Accord du Mercosur : un nouveau point de friction dans l’Union Européenne

Alors que l’Union Européenne s’apprête à signer un accord de libre-échange avec les pays d’Amérique latine, la France, confrontée à des manifestations sans précédent du monde agricole, est un des rares pays membres à s’y opposer. De son côté, l’Allemagne, en pleine récession, est plus qu’enthousiaste à l’idée de voir les droits de douanes progressivement supprimés sur ses exportations de véhicules outre-atlantique, moyennant l’ouverture à la concurrence sur les denrées alimentaires.

 

“Viandes contre voitures”

 

C’est en substance, ce que prévoit le traité que souhaite signer l’Union Européenne d’ici la fin de l’année avec les pays du Mercosur. Celui-ci permettrait le développement économique via la libre-circulation des marchandises. Il retirerait ainsi les droits de douanes dans le Mercosur sur certains produits en provenance de l’Europe comme les automobiles, l’habillement et le vin et inversement sur des produits agricoles comme la viande, le soja et le riz importés d’Amérique du sud par l’Union européenne.   

 

Si certains y voient un intérêt stratégique pour leurs exportations, d’autres, au premier rang desquels la France, crient à la menace d’une concurrence perçue comme déloyale par leurs agriculteurs.

### [Consigne écrite a]
Énumérez les produits que le texte sur l'accord du Mercosur donne en exemple dans la phrase commençant par « Il retirerait ainsi ».

### [Les enregistrements]
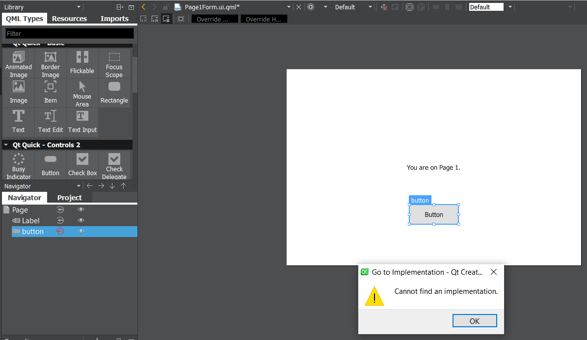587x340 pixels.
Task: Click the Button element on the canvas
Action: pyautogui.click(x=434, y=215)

* * *

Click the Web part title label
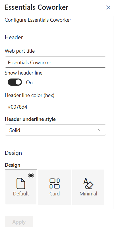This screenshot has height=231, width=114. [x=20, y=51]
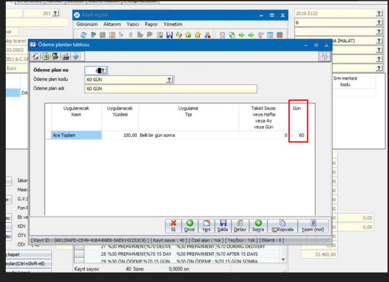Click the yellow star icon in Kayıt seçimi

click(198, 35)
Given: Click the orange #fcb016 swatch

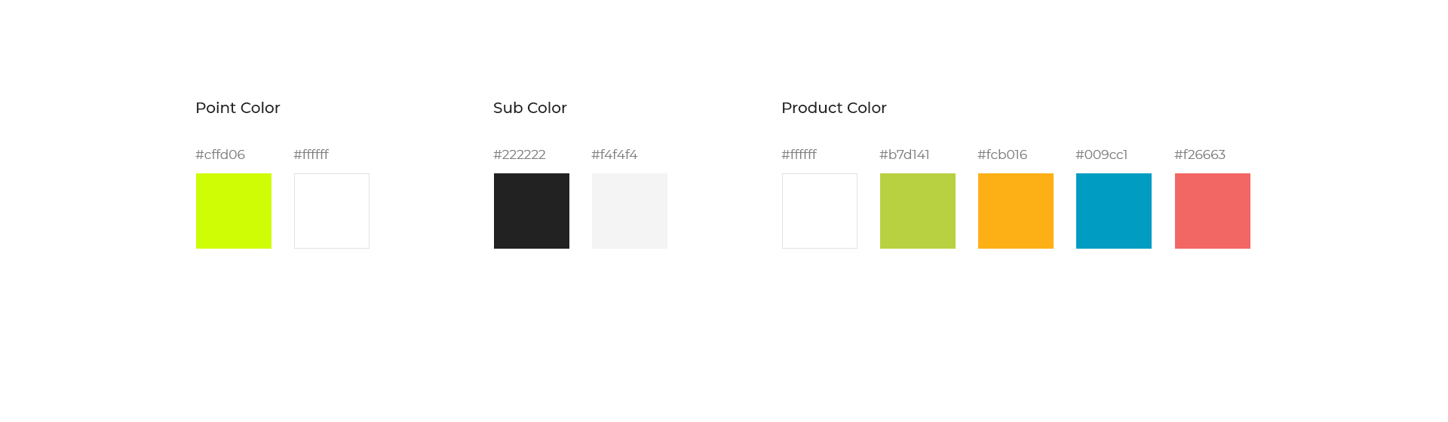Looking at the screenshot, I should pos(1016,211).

### [Consigne écrite b]
Recopiez les lignes des enregistrements situées entre celle qui contient « Click the Web part title label » et celle qui contient « Looking at the », toutes deux incluses, en remplaçant « title label » par « header label ». Ne modifiez rien d'autre et n'incluez pas les images.

### [Résultat correct a]
les automobiles, l'habillement, le vin, la viande, le soja, le riz

### [Résultat correct b]
Click the Web part header label
This screenshot has height=231, width=114. [x=20, y=51]
Click the yellow star icon in Kayıt seçimi

click(198, 35)
Given: Click the orange #fcb016 swatch

Looking at the screenshot, I should pos(1016,211).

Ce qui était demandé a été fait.